Among other claims, commenters pointed to an exchange in which Gittemeier emailed Deputy County Attorney Keith Gingery for advice on advocating for a countywide nondiscrimination ordinance similar to the town of Jackson’s. That ordinance, adopted in 2018, prohibits throughout town discrimination based on “sexual orientation or gender identity or expression.”
Commenters said Gingery did not respond. However, Gingery did respond to Gittemeier’s first email with advice about drafting a policy specific to the library. Gingery did not respond to the library director’s second email about a countywide measure.
That, combined with the lack of information about Gittemeier’s departure, led some to ask whether his gender identity was a factor.
“The limited information that Jackson’s queer community does have regarding recent occurrences at the library would lead any reasonable person to assume that an injustice has occurred,” Adrian Croke said last week.
That fear could be addressed in part, some suggested, by expanding the town of Jackson’s ordinance to the county.

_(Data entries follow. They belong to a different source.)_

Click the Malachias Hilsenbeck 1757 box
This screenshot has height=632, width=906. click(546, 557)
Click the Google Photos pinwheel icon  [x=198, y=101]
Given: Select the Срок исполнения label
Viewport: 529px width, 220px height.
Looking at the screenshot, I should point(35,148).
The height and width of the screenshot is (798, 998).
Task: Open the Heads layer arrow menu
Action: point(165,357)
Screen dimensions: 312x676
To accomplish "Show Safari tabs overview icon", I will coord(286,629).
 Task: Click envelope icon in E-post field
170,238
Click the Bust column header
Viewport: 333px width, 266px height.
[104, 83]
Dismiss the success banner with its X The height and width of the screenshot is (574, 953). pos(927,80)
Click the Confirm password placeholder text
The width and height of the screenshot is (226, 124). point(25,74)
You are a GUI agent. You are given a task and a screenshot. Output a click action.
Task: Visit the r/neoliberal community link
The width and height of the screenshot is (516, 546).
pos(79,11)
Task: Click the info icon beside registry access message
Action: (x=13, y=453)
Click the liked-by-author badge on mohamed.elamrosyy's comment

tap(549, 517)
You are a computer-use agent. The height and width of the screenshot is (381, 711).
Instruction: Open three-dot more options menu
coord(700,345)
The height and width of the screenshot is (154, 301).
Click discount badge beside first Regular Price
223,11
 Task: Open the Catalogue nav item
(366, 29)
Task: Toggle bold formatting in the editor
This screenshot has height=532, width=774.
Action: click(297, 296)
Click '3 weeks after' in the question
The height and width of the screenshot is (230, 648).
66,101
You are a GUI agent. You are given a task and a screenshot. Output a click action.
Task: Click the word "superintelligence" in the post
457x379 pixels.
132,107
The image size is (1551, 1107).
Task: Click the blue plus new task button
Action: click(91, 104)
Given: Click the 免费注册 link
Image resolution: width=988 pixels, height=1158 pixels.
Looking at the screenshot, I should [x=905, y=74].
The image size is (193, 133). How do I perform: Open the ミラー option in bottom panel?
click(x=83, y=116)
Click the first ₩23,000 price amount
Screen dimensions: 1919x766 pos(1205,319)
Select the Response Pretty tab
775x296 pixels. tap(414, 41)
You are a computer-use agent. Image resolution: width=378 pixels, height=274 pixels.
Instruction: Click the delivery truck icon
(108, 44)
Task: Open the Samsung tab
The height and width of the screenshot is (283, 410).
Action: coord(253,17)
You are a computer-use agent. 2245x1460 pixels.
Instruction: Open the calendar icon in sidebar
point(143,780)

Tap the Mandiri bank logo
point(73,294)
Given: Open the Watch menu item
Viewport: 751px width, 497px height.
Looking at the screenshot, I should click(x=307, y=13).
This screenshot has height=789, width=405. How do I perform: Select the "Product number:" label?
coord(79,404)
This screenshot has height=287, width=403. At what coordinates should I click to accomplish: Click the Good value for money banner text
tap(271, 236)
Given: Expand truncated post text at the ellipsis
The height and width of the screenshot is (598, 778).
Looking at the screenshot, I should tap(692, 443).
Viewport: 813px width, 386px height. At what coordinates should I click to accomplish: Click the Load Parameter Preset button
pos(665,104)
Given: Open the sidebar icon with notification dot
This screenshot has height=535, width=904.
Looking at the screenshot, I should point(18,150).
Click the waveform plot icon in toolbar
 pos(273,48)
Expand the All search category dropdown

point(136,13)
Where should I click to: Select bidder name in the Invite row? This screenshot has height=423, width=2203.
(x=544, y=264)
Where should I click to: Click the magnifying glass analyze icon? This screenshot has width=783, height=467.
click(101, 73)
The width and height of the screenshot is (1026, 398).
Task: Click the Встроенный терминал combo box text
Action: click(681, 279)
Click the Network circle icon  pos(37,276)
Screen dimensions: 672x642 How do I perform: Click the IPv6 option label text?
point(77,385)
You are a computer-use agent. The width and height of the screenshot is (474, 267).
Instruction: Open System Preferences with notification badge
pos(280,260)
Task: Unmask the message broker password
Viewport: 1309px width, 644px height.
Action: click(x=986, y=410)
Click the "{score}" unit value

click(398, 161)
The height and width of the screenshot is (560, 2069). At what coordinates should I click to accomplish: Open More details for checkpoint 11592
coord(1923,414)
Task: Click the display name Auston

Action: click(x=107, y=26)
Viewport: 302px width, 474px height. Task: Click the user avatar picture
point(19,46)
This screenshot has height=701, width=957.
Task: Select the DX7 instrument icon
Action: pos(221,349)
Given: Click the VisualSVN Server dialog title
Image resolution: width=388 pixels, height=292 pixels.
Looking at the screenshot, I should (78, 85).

The county does not share the town’s power to pass ordinances, but Gingery has told the Jackson Hole News&Guide that the commission can do other things: craft an internal county policy, make a statement through a resolution such as the one in 2001, or create a new rule, which would affect the general public and have legal teeth, through a separate resolution.
Four of five commissioners said Monday they were interested in a nondiscrimination measure but wanted to evaluate options. Commissioner Luther Propst did not address the issue during the meeting, but he later told the Daily he was interested in action, “more so if it includes specific and tangible steps to make Teton County more inclusive and equitable rather than merely a grandiose but meaningless statement.”
The commission will likely hear its options and evaluate possible actions later in December, or early next year.